## Task prompt
Turn the material between the lines holding "You are a GUI" and "point(1993,791)", inclusive, into a two-column CSV with the headers text and answer. Give one row per entry, with its text and its answer each in a single quoted field, line breaks replaced by spaces, and pictures left out.

## Input for this task
━━━━━━━━━━
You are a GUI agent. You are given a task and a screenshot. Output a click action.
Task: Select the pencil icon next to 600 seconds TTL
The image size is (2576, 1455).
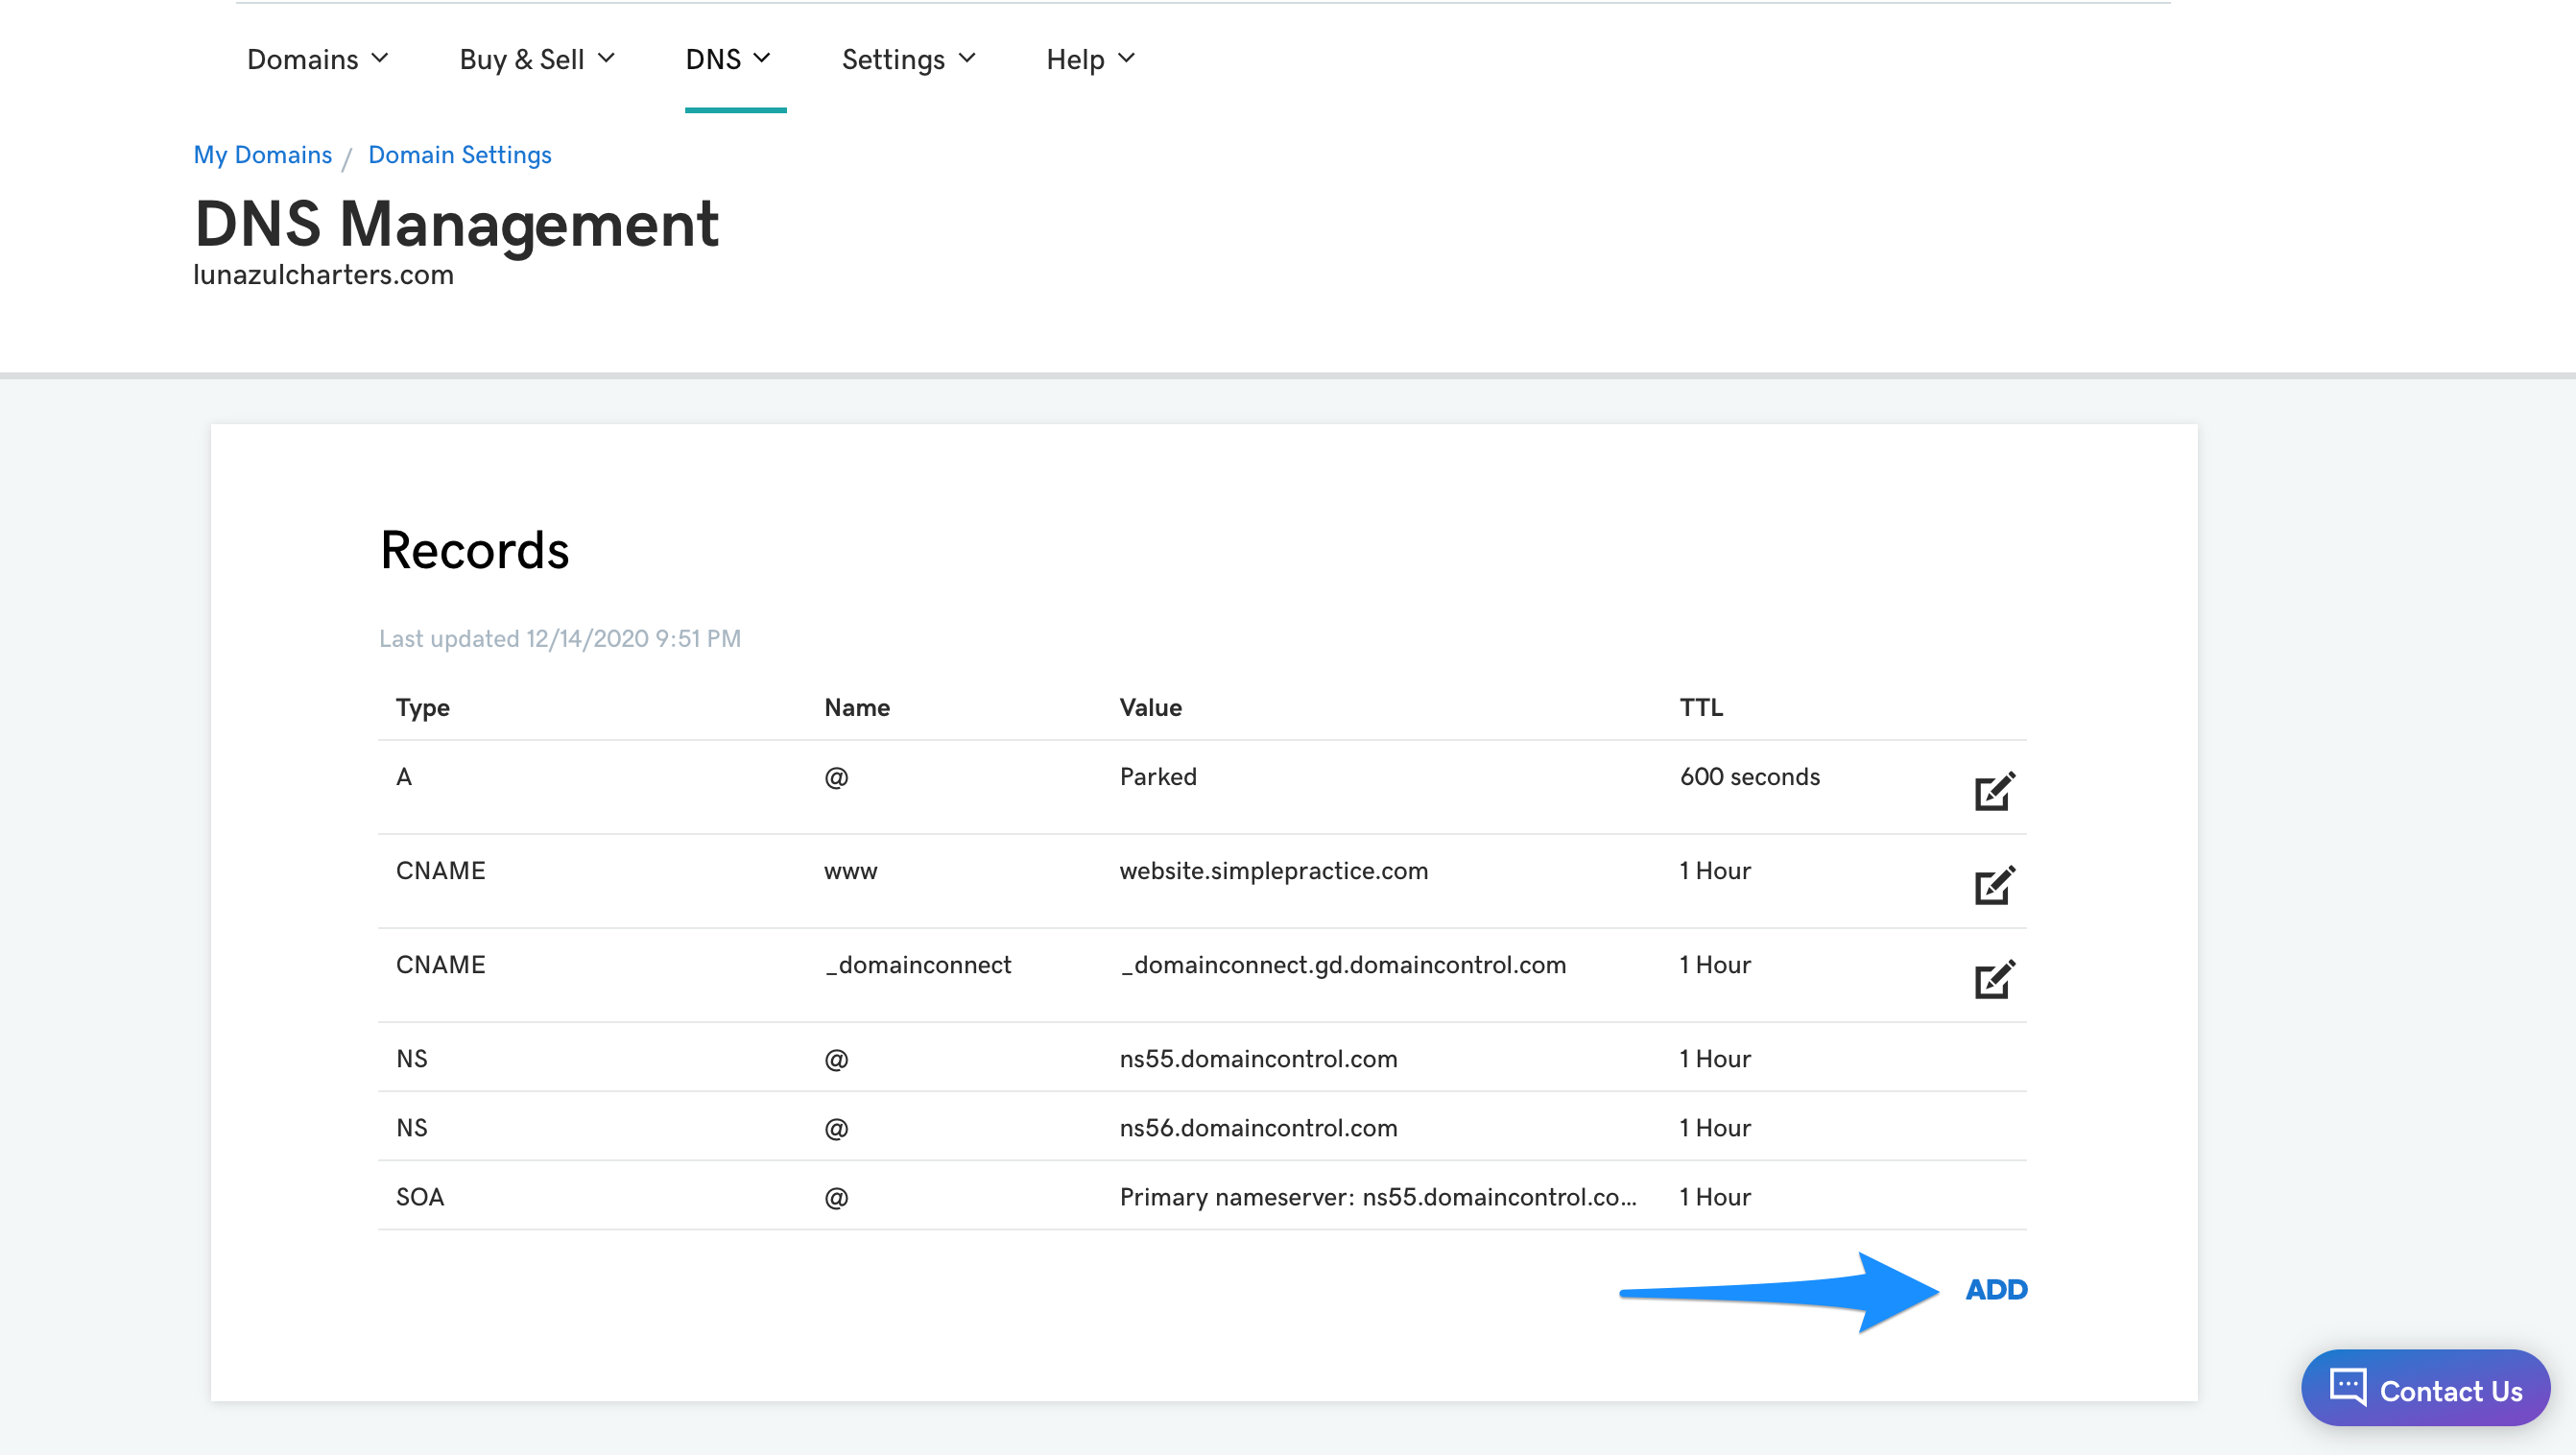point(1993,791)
━━━━━━━━━━
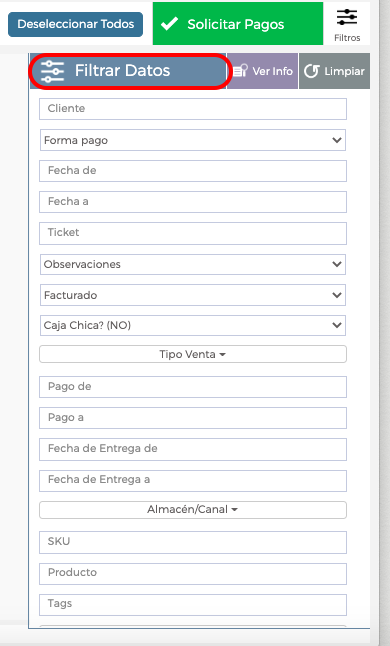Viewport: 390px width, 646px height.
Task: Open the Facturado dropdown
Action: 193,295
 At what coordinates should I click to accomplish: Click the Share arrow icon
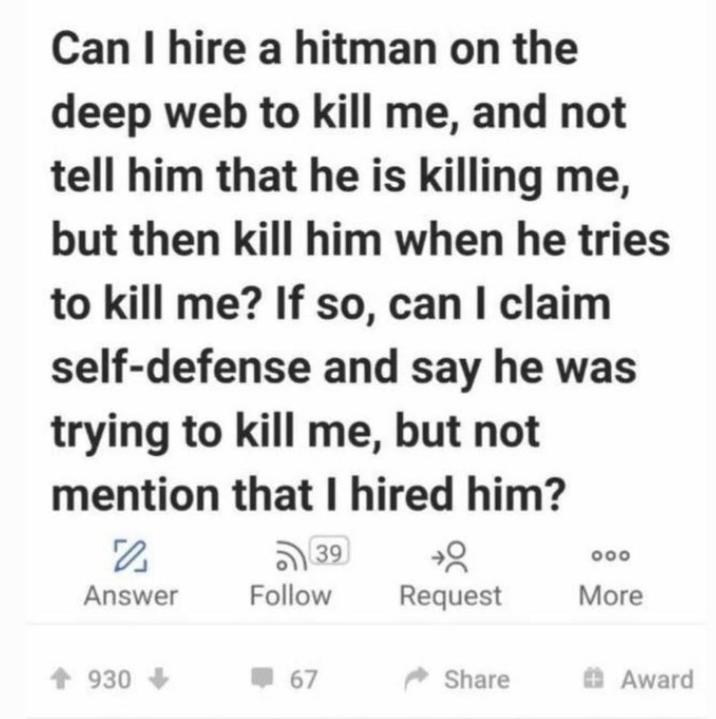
━━━━━━━━━━
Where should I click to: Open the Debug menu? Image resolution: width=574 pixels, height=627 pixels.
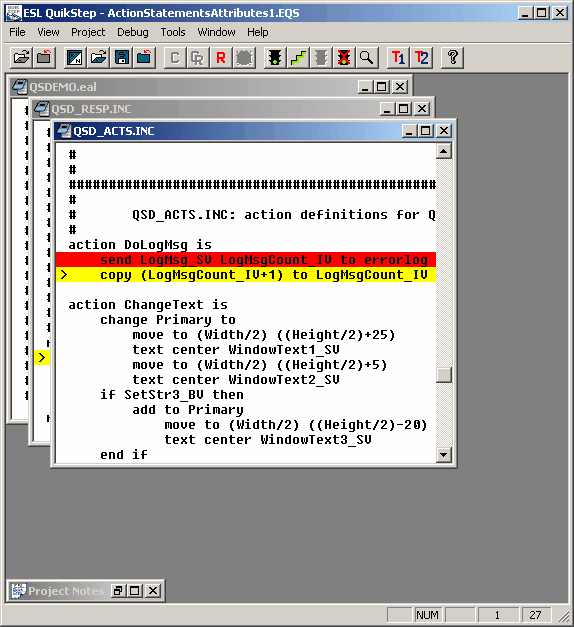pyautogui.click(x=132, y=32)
━━━━━━━━━━
## Solved problem
text,answer
"You are a GUI agent. You are given a task and a screenshot. Output a click action. Task: Select the pencil icon next to 600 seconds TTL The image size is (2576, 1455).","point(1993,791)"